Dataset excerpts
○ ○ ○ ○ ○ ○ ○

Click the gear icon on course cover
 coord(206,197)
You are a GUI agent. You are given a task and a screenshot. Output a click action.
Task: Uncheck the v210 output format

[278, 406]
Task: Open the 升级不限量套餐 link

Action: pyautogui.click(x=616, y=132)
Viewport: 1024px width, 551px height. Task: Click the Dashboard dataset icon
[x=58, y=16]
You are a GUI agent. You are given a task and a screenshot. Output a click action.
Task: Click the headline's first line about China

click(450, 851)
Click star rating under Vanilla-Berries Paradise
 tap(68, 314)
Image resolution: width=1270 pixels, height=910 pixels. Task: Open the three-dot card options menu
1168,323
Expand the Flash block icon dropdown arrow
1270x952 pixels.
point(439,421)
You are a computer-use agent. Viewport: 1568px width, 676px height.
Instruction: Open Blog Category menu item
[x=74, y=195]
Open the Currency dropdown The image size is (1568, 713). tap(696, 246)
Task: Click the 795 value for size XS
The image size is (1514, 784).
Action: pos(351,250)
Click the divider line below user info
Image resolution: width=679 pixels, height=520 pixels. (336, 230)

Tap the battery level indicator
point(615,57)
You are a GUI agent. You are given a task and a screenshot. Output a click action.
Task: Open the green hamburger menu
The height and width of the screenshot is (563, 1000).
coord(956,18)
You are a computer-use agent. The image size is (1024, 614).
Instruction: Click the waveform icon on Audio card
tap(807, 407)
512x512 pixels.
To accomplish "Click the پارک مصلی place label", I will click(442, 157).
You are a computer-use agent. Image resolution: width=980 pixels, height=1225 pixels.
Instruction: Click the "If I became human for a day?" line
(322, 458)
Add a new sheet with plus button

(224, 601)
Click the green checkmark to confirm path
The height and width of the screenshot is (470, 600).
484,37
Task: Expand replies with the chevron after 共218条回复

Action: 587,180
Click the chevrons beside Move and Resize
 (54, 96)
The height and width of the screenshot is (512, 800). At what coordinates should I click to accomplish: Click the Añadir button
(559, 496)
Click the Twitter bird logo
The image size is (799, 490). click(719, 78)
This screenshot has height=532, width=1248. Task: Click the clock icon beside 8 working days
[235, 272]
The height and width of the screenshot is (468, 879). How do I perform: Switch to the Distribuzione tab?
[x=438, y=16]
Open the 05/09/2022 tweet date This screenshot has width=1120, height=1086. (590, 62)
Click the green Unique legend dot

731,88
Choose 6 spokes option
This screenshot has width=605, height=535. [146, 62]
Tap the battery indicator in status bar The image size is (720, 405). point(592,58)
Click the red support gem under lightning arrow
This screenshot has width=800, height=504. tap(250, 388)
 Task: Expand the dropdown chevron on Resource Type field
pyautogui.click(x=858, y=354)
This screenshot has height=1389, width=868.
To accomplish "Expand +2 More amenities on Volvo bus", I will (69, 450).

○ ○ ○ ○ ○ ○ ○

## [Exercise]
Reproduce the entries above in full, exactly as they read.

## [Answer for this exercise]
Click the gear icon on course cover
 coord(206,197)
You are a GUI agent. You are given a task and a screenshot. Output a click action.
Task: Uncheck the v210 output format

[278, 406]
Task: Open the 升级不限量套餐 link

Action: pyautogui.click(x=616, y=132)
Viewport: 1024px width, 551px height. Task: Click the Dashboard dataset icon
[x=58, y=16]
You are a GUI agent. You are given a task and a screenshot. Output a click action.
Task: Click the headline's first line about China

click(450, 851)
Click star rating under Vanilla-Berries Paradise
 tap(68, 314)
Image resolution: width=1270 pixels, height=910 pixels. Task: Open the three-dot card options menu
1168,323
Expand the Flash block icon dropdown arrow
1270x952 pixels.
point(439,421)
You are a computer-use agent. Viewport: 1568px width, 676px height.
Instruction: Open Blog Category menu item
[x=74, y=195]
Open the Currency dropdown The image size is (1568, 713). tap(696, 246)
Task: Click the 795 value for size XS
The image size is (1514, 784).
Action: pos(351,250)
Click the divider line below user info
Image resolution: width=679 pixels, height=520 pixels. (336, 230)

Tap the battery level indicator
point(615,57)
You are a GUI agent. You are given a task and a screenshot. Output a click action.
Task: Open the green hamburger menu
The height and width of the screenshot is (563, 1000).
coord(956,18)
You are a computer-use agent. The image size is (1024, 614).
Instruction: Click the waveform icon on Audio card
tap(807, 407)
512x512 pixels.
To accomplish "Click the پارک مصلی place label", I will click(442, 157).
You are a computer-use agent. Image resolution: width=980 pixels, height=1225 pixels.
Instruction: Click the "If I became human for a day?" line
(322, 458)
Add a new sheet with plus button

(224, 601)
Click the green checkmark to confirm path
The height and width of the screenshot is (470, 600).
484,37
Task: Expand replies with the chevron after 共218条回复

Action: 587,180
Click the chevrons beside Move and Resize
 (54, 96)
The height and width of the screenshot is (512, 800). At what coordinates should I click to accomplish: Click the Añadir button
(559, 496)
Click the Twitter bird logo
The image size is (799, 490). click(719, 78)
This screenshot has height=532, width=1248. Task: Click the clock icon beside 8 working days
[235, 272]
The height and width of the screenshot is (468, 879). How do I perform: Switch to the Distribuzione tab?
[x=438, y=16]
Open the 05/09/2022 tweet date This screenshot has width=1120, height=1086. (590, 62)
Click the green Unique legend dot

731,88
Choose 6 spokes option
This screenshot has width=605, height=535. [146, 62]
Tap the battery indicator in status bar The image size is (720, 405). point(592,58)
Click the red support gem under lightning arrow
This screenshot has width=800, height=504. tap(250, 388)
 Task: Expand the dropdown chevron on Resource Type field
pyautogui.click(x=858, y=354)
This screenshot has height=1389, width=868.
To accomplish "Expand +2 More amenities on Volvo bus", I will (69, 450).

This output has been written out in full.